Government's Comprehensive Approach
The government outlines a straightforward narrative: this massive budget funds a comprehensive strategy aimed at improving learning outcomes and narrowing educational gaps. Key allocations include addressing a reported 165,000-classroom backlog through new construction and repairs, expanding school-based feeding programs to millions of learners, enhancing procurement of learning materials, strengthening digital tools and connectivity, and hiring thousands of teaching and support positions, such as school counselor associates.
On paper, these line items appear to heed the long-standing pleas of teachers who have waited in faculty rooms with electric fans sounding like tired engines. Classrooms, nutrition, and teacher support are not trivial matters; they are foundational. Anyone who has witnessed a hungry student struggle to read understands how learning recovery can devolve into mere survival.
Analysts Question the Celebration
However, the moment we treat this budget as automatic progress is when we risk neglecting the critical Pinoy question: Saan mapupunta? (Where will it go?). This query gained urgency when analysts, including the People's Budget Coalition, challenged the administration's celebration of hitting the Unesco spending benchmark for education. They argue that the math relies on including items outside core education agencies and local funds like the Special Education Fund, effectively widening the goalpost to meet targets.
Their concern is not about reducing education funding but about transparency. If we accept the trillion-peso figure as proof of priority without scrutiny, we may relax prematurely. Instead, treating it as a promise requiring verification maintains necessary pressure—pressure that hardens concrete, enforces procurement deadlines, and transforms soon into actual dates rather than vague seasons.

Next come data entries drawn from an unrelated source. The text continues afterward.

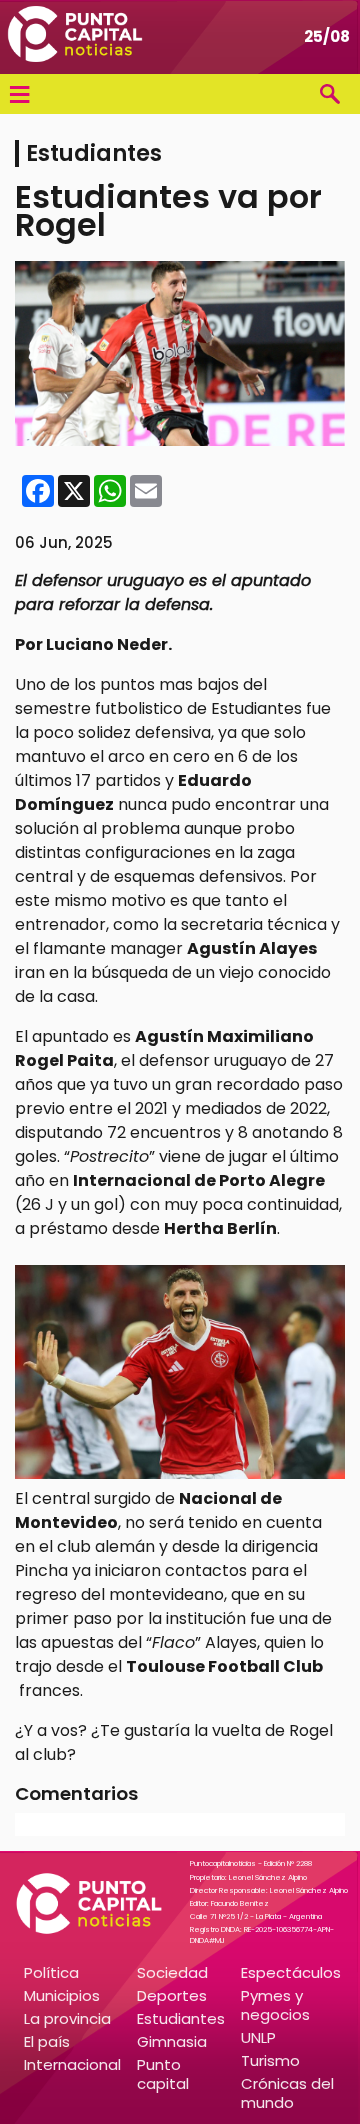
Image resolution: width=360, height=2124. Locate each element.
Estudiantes (181, 2018)
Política (51, 1972)
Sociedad (172, 1972)
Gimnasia (172, 2041)
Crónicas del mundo (287, 2093)
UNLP (258, 2037)
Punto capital (163, 2074)
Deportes (172, 1995)
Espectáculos (291, 1972)
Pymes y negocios (275, 2005)
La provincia (67, 2018)
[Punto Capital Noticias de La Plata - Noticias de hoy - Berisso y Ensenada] (75, 37)
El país (47, 2041)
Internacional (72, 2064)
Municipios (62, 1995)
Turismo (270, 2060)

Structural Challenges and Teacher Scapegoating
Often, when the system fails, teachers become the easiest scapegoats. Yet, any educator attempting to teach reading comprehension to a class of fifty knows the real bottlenecks are structural. The first test of this budget's efficacy is visible and measurable: classrooms that exist, are safe, and are functional. DepEd's infrastructure push, while unglamorous, is foundational. A repaired roof isn't a photo opportunity; it's the difference between continuing a lesson and canceling it due to rain. Every completed classroom represents a quiet moral victory, but public vigilance is crucial to prevent good intentions from dying in change orders, ghost deliveries, or superficially complete projects.
Nutrition, Technology, and Teacher Welfare
The second test focuses on nutrition, as learning cannot thrive on empty stomachs. Hunger can turn bright children into quiet shadows. DepEd's expanded school-based feeding program is a practical component of the 2026 plan, treating learning as something a body must sustain. However, this initiative must be guarded through real procurement, delivery, and monitoring to ensure meals are more than just accomplishments on paper.
Technology presents another challenge. Distributing devices without addressing weak internet or providing adequate training can render laptops expensive paperweights. Success lies in unglamorous details: appropriate specifications, teacher training, repairs, and lesson designs resilient to signal loss. If teachers report benefits after a month, the effort has worked.
Teacher welfare is equally practical. More teaching positions, administrative staff, and counselor associates can return valuable time to educators, reducing paperwork and allowing more focus on teaching and student well-being beyond worksheets.
Monitoring for Real Results
Will this budget fix the system? Only if we monitor it as diligently as a family budget. Instead of applauding the purchase, we must check the results: Did everyone eat? Did learning improve? Did waste shrink? The hope is simple: learners reading by Grade 3, teachers no longer spending out of pocket, and schools that no longer normalize hunger and overload. A trillion pesos is impressive, but learning is the true proof of its success.